In the new chapter, Dive into Deep Learning offers an overview of research in the psychology of attention, which dates back to the 19th century, and how to apply our understanding of it to computers. That includes developing models for how a computer should “weight” what it sees in order of importance.
One challenge in the attention field is that it remains computationally intensive, says Smola. In recent years the “Transformer” model, which applies advanced algorithms to sequences of words to determine a logical sequence, has emerged to help address that challenge. Transformers drive some of the most powerful NLP models today, such as GPT-3.
“Transformers have revolutionized NLP,” says Smola. “They allow me to jump forward and back many steps — in a sequence of words, for instance — very efficiently, almost like a wave form, rather than just one step at a time. That creates a lot more computational efficiency.”
The new D2L chapter addresses key elements of Transformers and how to apply them to NLP or computer-vision problems.
The attention chapter is rich with models, examples, and code that students can experiment with as they go along. Examples are offered in both MXNet and PyTorch, giving users a choice of machine-learning frameworks to choose from.

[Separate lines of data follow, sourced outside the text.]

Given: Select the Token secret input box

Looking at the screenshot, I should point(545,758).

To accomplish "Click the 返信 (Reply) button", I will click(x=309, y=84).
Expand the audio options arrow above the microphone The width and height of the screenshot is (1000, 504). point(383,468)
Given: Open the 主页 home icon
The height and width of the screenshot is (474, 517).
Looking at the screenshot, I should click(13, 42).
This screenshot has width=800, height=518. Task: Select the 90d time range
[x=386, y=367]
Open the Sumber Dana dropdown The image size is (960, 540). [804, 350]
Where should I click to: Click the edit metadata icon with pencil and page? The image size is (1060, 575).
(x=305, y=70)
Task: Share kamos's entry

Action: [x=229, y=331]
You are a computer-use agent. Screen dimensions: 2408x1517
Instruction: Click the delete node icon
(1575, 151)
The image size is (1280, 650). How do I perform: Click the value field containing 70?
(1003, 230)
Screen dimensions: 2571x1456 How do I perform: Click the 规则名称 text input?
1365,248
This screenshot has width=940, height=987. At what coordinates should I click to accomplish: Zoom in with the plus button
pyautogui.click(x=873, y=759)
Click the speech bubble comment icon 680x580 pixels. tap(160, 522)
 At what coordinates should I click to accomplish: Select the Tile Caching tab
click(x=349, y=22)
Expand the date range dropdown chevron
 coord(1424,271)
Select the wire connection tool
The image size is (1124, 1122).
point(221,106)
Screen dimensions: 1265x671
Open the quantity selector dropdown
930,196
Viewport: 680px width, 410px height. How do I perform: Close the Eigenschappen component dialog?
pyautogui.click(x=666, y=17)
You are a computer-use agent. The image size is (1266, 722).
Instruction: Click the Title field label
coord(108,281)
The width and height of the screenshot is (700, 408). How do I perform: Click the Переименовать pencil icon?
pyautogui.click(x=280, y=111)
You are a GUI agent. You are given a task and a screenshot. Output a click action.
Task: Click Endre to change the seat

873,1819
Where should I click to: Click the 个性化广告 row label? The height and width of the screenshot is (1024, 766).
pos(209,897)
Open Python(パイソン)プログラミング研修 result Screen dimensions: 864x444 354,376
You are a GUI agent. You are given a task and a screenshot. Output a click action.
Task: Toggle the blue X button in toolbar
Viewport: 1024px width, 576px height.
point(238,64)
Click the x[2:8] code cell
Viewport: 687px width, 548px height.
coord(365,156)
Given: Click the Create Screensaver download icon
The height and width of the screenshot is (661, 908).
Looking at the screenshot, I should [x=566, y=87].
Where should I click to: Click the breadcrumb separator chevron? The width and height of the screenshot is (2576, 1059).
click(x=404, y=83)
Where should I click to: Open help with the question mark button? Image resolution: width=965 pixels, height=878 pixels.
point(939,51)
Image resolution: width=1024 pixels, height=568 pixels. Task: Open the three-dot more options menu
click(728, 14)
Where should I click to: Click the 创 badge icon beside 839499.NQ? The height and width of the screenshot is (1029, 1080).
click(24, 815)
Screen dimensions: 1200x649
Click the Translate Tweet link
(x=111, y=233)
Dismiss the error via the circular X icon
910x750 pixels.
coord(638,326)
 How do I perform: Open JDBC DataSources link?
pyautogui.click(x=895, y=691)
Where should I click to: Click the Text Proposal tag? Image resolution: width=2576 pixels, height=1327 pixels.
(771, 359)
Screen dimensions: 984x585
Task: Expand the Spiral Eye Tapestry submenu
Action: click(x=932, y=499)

The authors also focused on making the subject of attention approachable to students. Attention can be a difficult concept to conquer, with subtle mathematics and sometimes abstract concepts.
Meanwhile, the first third of the new chapter has been translated into Chinese and Turkish. The Chinese market is one of the biggest for Dive into Deep Learning, where it is used by 20 universities as a textbook. The Turkish version came about due to the large community of machine-learning experts in that country.
As an adjunct to the book, the D2L team has also launched a series of “boot camp” video tutorials on its YouTube channel. Smola who, like many other people during the pandemic is working from home, discovered he had some time on his hands. He decided to spend some of it creating new videos — his 11-year-old daughter helped with set-staging. Each video lasts from 15 to 20 minutes and is modeled on relevant chapters in Dive into Deep Learning.
The team is working on a print version of Dive into Deep Learning and is also evolving the model for additional content, where the original authors focus less on development of original content, and more on being stewards of what the broader machine-learning community contributes.